» **Source extract**
BEGIN

By means of a Cobb–Douglas production function, our proposed model seeks to assess the effects of maritime infrastructure on GDP. The model considers the seaport capital stock (SPC), the labour factor (LF), and the physical capital (PK) as factors of production. Finally, the production function requires another variable representing the physical capital off seaport capital (PKOSPC) and a coefficient (A) to denote the technological effects on the factors of production. Thus, the proposed model is defined as follows:

$$Y = A.PK^{\alpha } .LF^{\beta } .SPC^{\lambda } .PKOSPC^{\gamma }$$

For Eq. 1 to be estimated with the panel data technique, it is transformed as follows:

$$Y_{it} = A.PK_{it}^{\alpha } .SPC_{it}^{\beta } .LF_{it}^{\lambda } .PKOSPC_{it}^{\gamma } ;\,\,{\text{where}}\,\,i = \left\{ {1,2 \ldots 5} \right\}$$

where \(i\) denotes the five branches of economic activity, \(t\) is the year ithe 1985–2020 period. The parameters (\(\alpha ,\,\beta ,\,\lambda ,\) and \(\gamma\)), meanwhile, represent the scale returns or elasticities of national production with respect to the factors of production. Moreover, the elasticity of national production with respect to maritime infrastructure is the main parameter of interest for this model, because it reflects the effects of maritime infrastructure on growth.

END

» **Source data**

BEGIN

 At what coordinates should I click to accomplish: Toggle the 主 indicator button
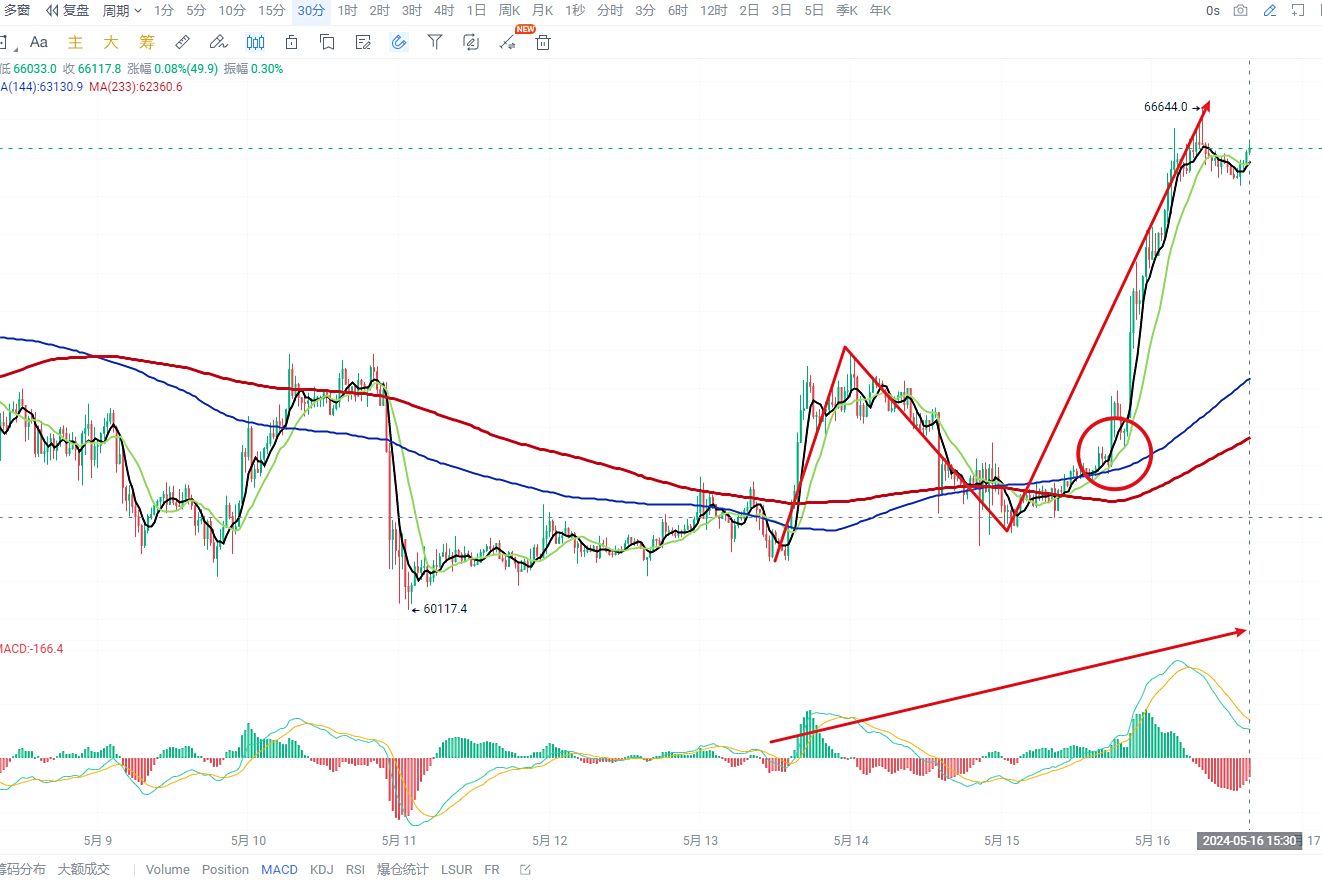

END

» **Tasks for this exercise**
1. Answer these from the maritime infrastructure passage:
(a) Which three factors of production does the model consider?
(b) How many branches of economic activity does i denote?
(c) Which parameter is the main one of interest for the model?
2. Please repeat the maritime infrastructure passage word for word, from "where \(i\) denotes" to "infrastructure on growth.".

» **Expected responses**
1.
(a) The seaport capital stock (SPC), the labour factor (LF), and the physical capital (PK).
(b) Five.
(c) The elasticity of national production with respect to maritime infrastructure.

2.
where \(i\) denotes the five branches of economic activity, \(t\) is the year ithe 1985–2020 period. The parameters (\(\alpha ,\,\beta ,\,\lambda ,\) and \(\gamma\)), meanwhile, represent the scale returns or elasticities of national production with respect to the factors of production. Moreover, the elasticity of national production with respect to maritime infrastructure is the main parameter of interest for this model, because it reflects the effects of maritime infrastructure on growth.